FURRY FRIEND. Two Maple Dale students are reading to Murphy. One of the students is holding an “I survived book”, which he is going to read to Murphy. “My students were really sad to see Murphy leave our class but it did not change their behaviors. They were great Aviators and they went right back to work,” said Mrs. Carly Lefton, first grade teacher at Maple Dale.

Maple Dale welcomed their first service dogs Murphy and Tillie in September  

According to Science Daily, a therapy dog is, “…a dog trained to provide affection and comfort to people in hospitals, retirement homes, nursing homes, mental institutions, schools, and stressful situations such as disaster areas.”

The dogs help students every Thursday, though there is only one dog at the school at a time because of their rotation schedule.

“At this time, we have two dogs that are part of the program, so they are on a rotation. Murphy comes every first and third week while Tillie comes every second and fourth week,” said Mrs. Mindy Zellner, Maple Dale assistant principal.

The dogs will visit classes and small groups. Students will be able to read to Murphy and Tillie and even walk them in the halls.

The idea of having a therapy dog in Maple Dale originated when Zellner brought her French Bulldog Hammie to school one morning. She saw how Hammie had such a positive effect on the students that it gave her the idea to bring therapy dogs to Maple Dale.

Over the years, healthcare professionals have noticed the therapeutic effect of animal companionship, such as relieving stress, lowering blood pressure, elevating moods, and the demand for therapy dogs continues to grow.

Yes, there are students who have allergies to dogs, but do not worry; Maple Dale has already thought of a way around the dilemma.

“The school contacted the families of students with allergies to dogs prior to the first visit and asked them how they would like to us to handle this with their child.

“All but one family made the decision to have the child participate in the program, with a few extra steps including washing hands after petting the dog, wiping down the desk, et cetera” Zellner said.

Dogs can also help children with autism in many ways.

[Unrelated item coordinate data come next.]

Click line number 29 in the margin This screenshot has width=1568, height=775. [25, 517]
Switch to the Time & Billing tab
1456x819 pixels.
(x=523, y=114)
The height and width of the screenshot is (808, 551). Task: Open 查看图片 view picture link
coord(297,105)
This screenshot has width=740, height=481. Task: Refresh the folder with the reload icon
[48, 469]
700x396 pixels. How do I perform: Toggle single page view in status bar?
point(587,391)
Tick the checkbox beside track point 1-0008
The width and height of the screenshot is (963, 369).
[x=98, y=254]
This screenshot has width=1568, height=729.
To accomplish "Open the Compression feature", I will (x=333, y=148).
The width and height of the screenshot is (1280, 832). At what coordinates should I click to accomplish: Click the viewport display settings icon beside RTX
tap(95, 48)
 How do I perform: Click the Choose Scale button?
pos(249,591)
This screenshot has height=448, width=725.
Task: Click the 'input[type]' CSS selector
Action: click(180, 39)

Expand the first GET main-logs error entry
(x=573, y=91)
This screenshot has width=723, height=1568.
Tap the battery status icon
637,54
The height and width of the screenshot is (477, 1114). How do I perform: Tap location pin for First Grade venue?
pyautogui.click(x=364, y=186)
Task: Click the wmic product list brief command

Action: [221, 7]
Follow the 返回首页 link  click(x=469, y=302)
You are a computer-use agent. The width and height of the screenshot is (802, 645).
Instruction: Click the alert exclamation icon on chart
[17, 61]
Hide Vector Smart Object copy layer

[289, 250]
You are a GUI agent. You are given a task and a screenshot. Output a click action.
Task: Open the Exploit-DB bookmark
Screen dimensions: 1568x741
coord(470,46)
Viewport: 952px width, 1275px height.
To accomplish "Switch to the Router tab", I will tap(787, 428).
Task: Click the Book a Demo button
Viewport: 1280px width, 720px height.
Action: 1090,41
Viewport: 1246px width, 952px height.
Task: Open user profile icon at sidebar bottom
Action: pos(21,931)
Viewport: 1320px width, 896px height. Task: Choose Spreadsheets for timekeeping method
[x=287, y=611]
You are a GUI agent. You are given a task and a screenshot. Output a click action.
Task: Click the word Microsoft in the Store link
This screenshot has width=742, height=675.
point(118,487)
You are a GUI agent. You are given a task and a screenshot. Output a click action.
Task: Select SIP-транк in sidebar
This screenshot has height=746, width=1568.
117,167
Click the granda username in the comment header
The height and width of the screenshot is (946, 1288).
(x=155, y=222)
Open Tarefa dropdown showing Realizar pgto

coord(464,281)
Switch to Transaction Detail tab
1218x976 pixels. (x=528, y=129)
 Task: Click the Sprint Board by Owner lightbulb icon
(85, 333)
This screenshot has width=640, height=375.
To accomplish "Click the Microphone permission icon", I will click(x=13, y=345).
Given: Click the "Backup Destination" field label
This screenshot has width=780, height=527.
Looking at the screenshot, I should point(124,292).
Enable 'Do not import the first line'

Physically, children with autism have been reported to have a better use of language as well as being more social when their therapy sessions involved animals compared to standard therapy sessions without animals.

Mentally, many autistic children feel a deep bond with animals and feel that they are able to relate to them better than to humans.

Participants enjoyed the therapy sessions and felt the atmosphere of the session was less stressful during animal-assisted therapy.

Therapy dogs help mentally because humans interacting with animals have found that petting the animal promoted the release of serotonin, prolactin and oxytocin- all hormones that can play a part in elevating moods.

 Overall, the arrival of Murphy and Tillie will be a big change at Maple Dale Elementary and students will just have to see what happens next with Maple Dale’s furry companions.